Historicamente no Brasil, a educação infantil se desenvolveu em duas diferentes modalidades de atendimento, pois os contextos de demandas eram distintos. Por um lado, surgiram os jardins de infância (precursores das pré-escolas), inspirados em modelos desenvolvidos em outros países, voltados às crianças de famílias mais abastadas; e, por outro, as creches destinadas às crianças das camadas trabalhadoras – especialmente da recém classe operária brasileira – de cunho essencialmente assistencialista. A segunda foi, durante muito tempo uma instituição para abrigar e salvar crianças (pobres) cujas famílias, consideradas desajustadas, não possuíam estrutura para fazer. Assim, a maior preocupação das propostas presentes nas creches era com a higiene, considerada extremamente precária entre as camadas populares, e com a saúde, tendo em vista o altíssimo grau de mortalidade infantil.

A expansão da pré-escola se dá em um contexto de difusão da teoria da privação cultural e da proposta da educação compensatória, transformando o espaço que anteriormente valorizava mais a recreação e a socialização, em um local de preparação da criança para a escola regular (o lema passa ser o combate ao fracasso escolar).

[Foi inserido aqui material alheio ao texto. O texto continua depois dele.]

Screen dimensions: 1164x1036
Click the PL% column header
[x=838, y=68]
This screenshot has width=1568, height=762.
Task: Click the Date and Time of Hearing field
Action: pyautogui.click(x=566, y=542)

Enquanto isso, as creches permaneceram no âmbito do bem estar social, cuja função prioritária era a guarda da criança; e foi durante muito tempo concebida como substituta materna, ou seja, como uma instituição que acolhia crianças enquanto suas mães trabalhavam fora de casa. Essa vinculação, segundo Rosemberg (1989), trouxe pesadas conseqüências à instituição, tanto na perspectiva de sua expansão, como na busca de sua identidade, uma vez que o serviço era visto como emergencial e provisório.

A década de 1980 pode ser considerada um divisor de águas na trajetória da educação infantil brasileira; foi marcada pelas lutas sociais (Movimento de Luta por Creches), pela movimentação de profissionais ligados à pesquisa e ao atendimento à infância, que discutiam creche e pré-escola no mesmo campo temático, visando o pleno desenvolvimento da criança, e também pela Constituição Federal que reconheceu como direito da criança e dever do Estado o acesso à educação em creches e pré-escolas.

Art 208. O dever do Estado com educação será efetivado mediante garantia de: (...) IV – atendimento em creche e pré-escola às crianças de zero a seis anos.

Nos anos de 1990 entram em cena o Estatuto da Criança e do Adolescente - ECA (1990, art.54), e a nova Lei de Diretrizes e Bases da Educação Nacional - LDB (1996) que inclui a creche ao lado da pré-escola na área de competência da educação e traz também o debate em torno da dicotomia cuidar e educar, na perspectiva da sua integração.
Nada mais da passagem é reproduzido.